**Exercise**
Retype, exactly and with both ends included, the lines below from the one containing "Viewport: 1456px width, 819px" through the end; omit the pictures.

**Exercise data**
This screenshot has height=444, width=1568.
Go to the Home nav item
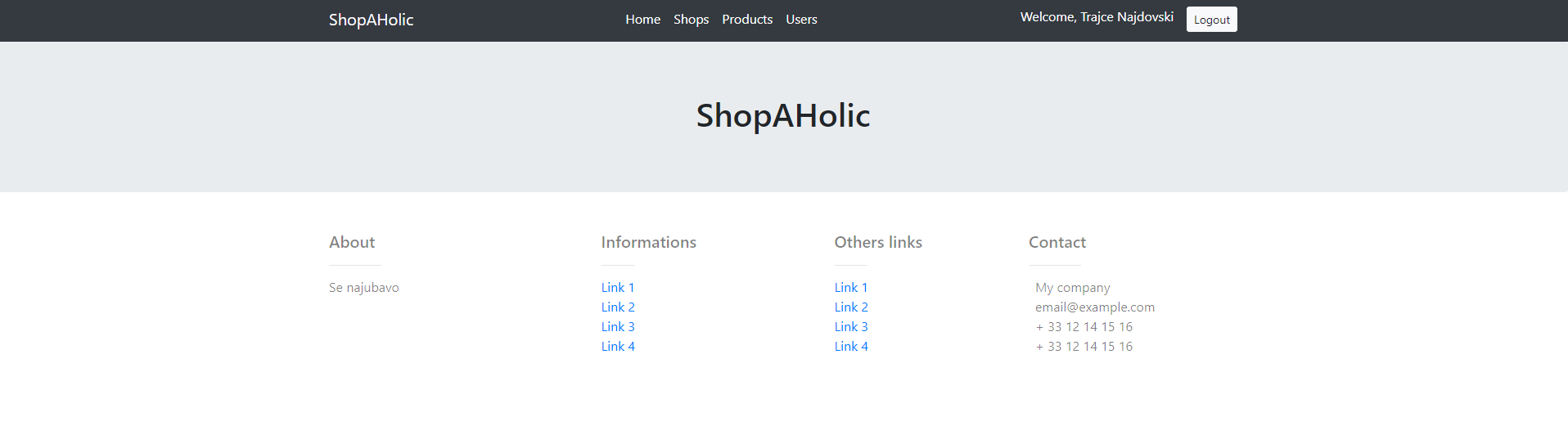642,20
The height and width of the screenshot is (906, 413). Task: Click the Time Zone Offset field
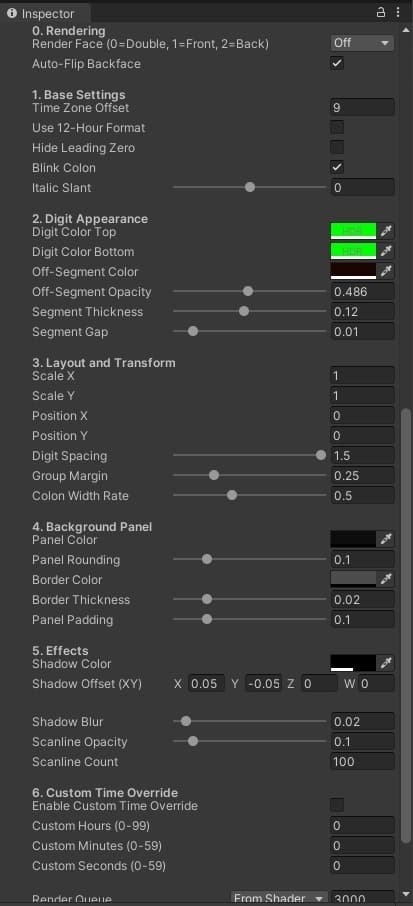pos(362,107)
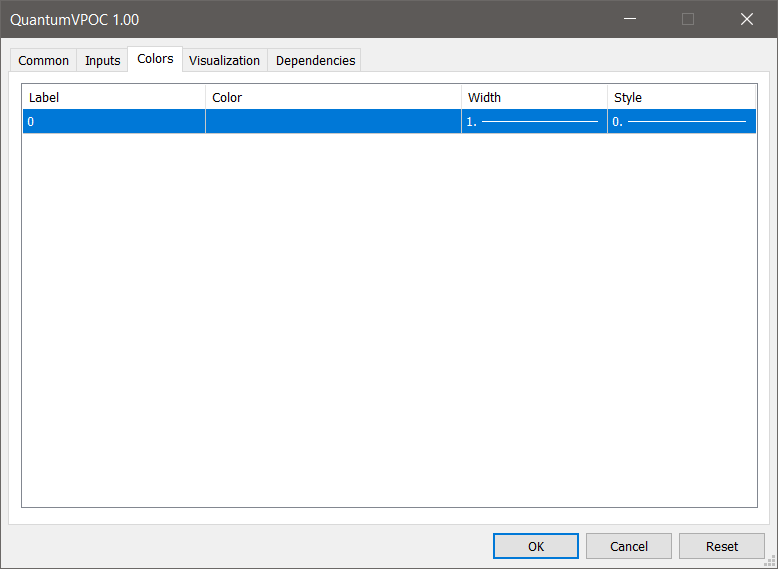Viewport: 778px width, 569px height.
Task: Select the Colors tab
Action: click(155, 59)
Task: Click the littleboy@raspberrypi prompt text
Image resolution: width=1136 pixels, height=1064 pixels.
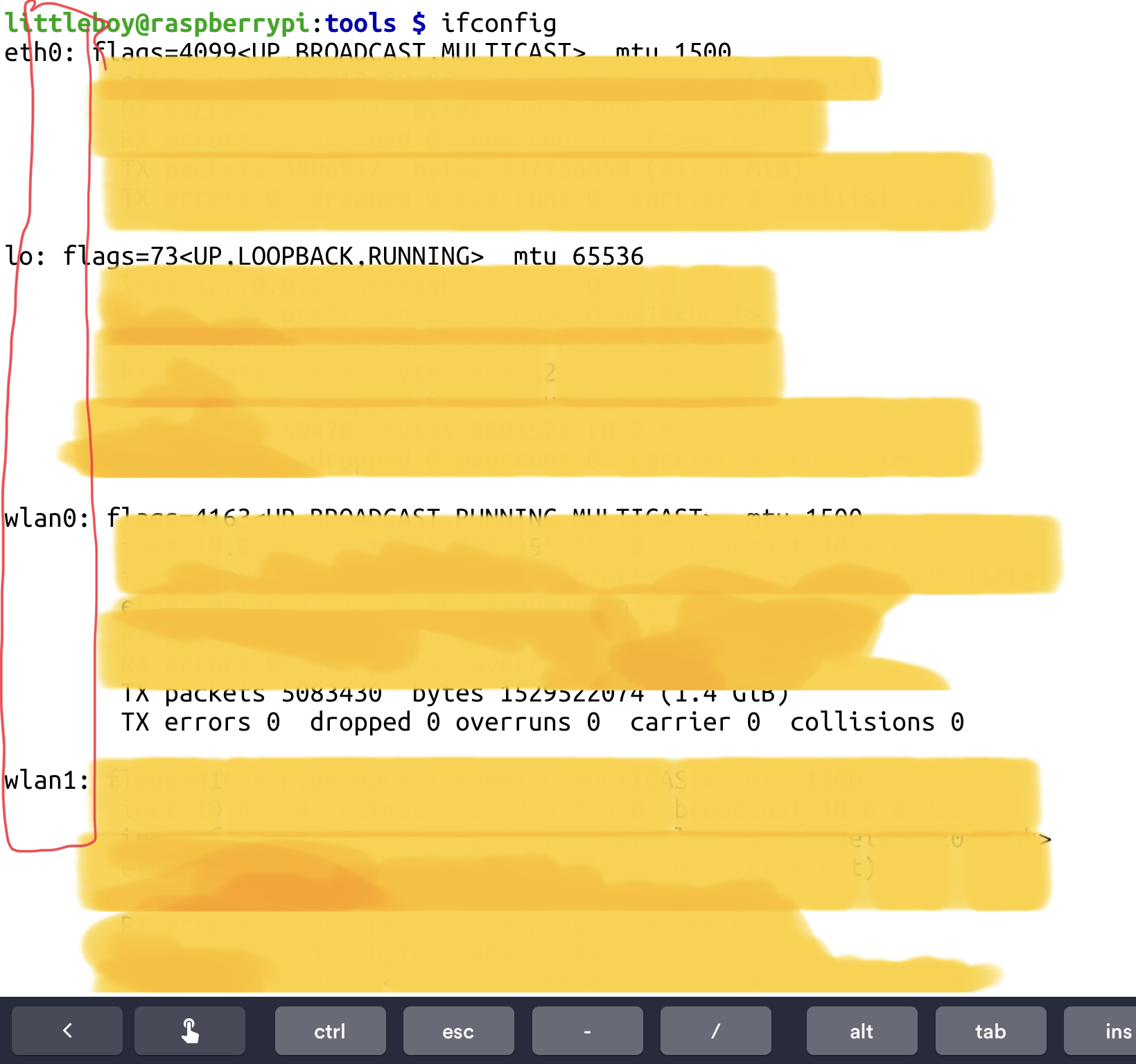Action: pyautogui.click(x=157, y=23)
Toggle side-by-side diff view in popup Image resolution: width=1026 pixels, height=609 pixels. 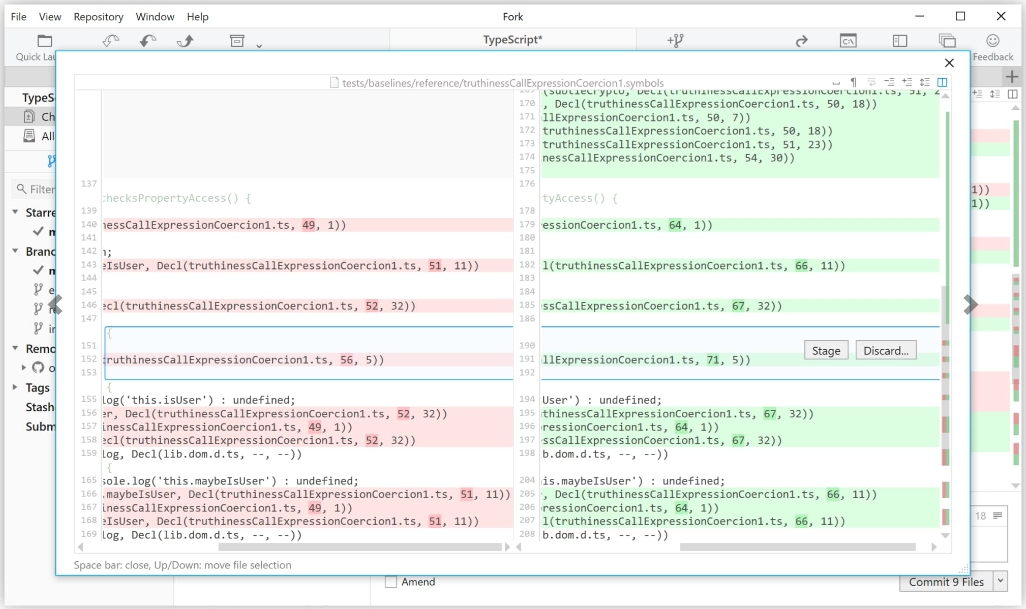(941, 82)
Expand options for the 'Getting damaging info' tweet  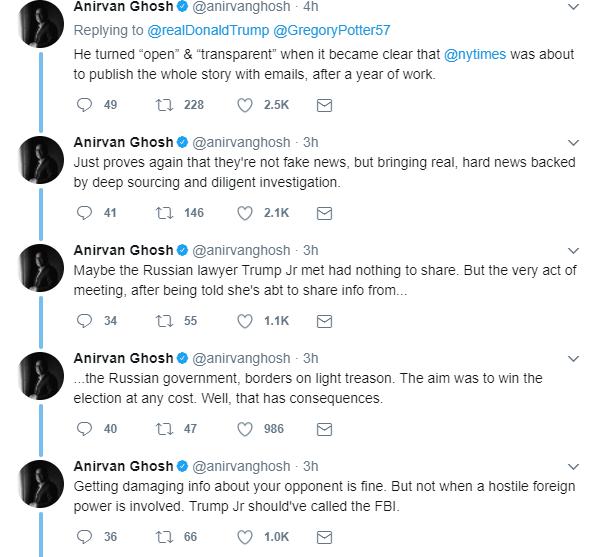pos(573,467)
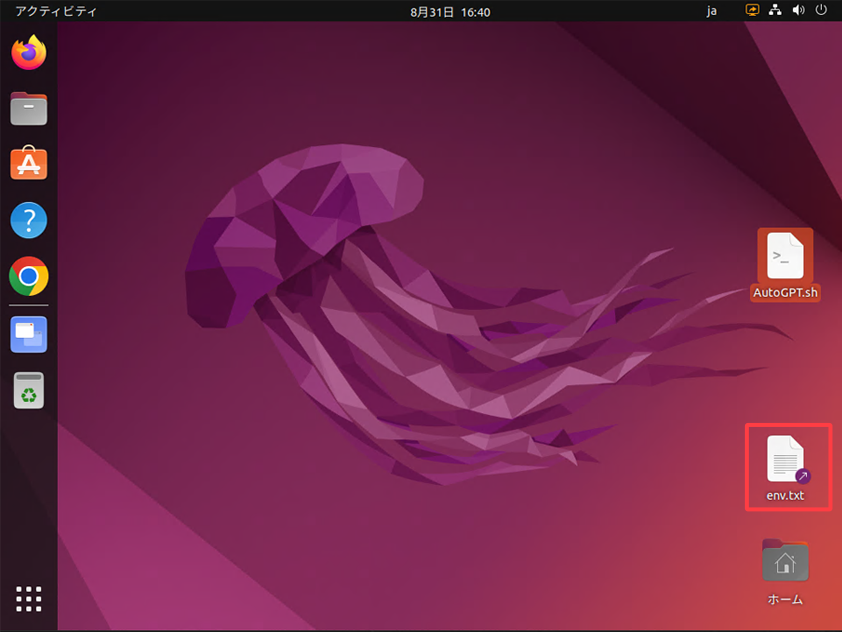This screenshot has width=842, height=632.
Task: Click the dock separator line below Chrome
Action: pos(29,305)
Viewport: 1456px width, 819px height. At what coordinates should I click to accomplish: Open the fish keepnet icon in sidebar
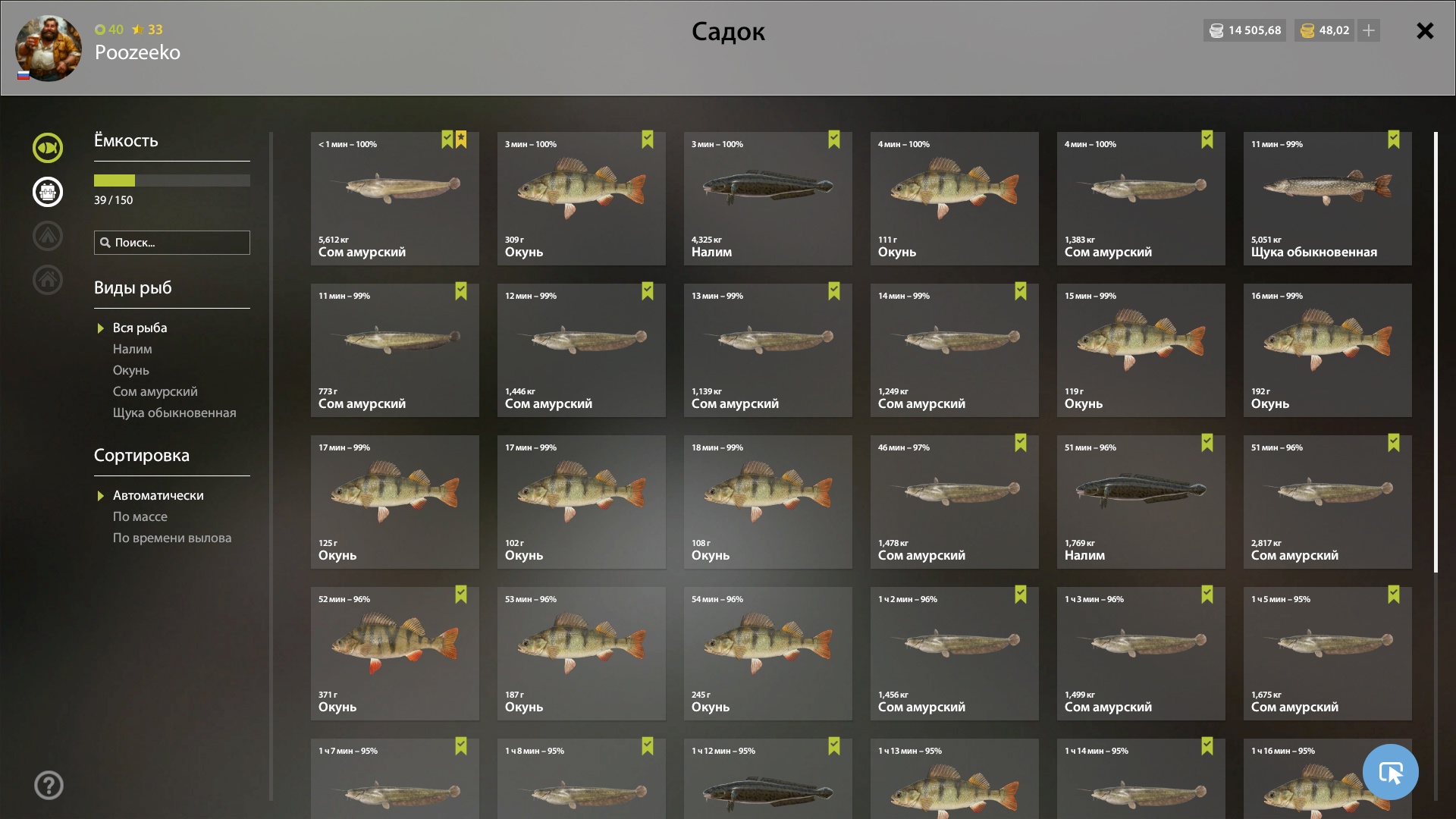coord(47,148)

**Task output**
Viewport: 1456px width, 819px height. At what coordinates should I click to accomplish: Open the fish keepnet icon in sidebar
coord(47,148)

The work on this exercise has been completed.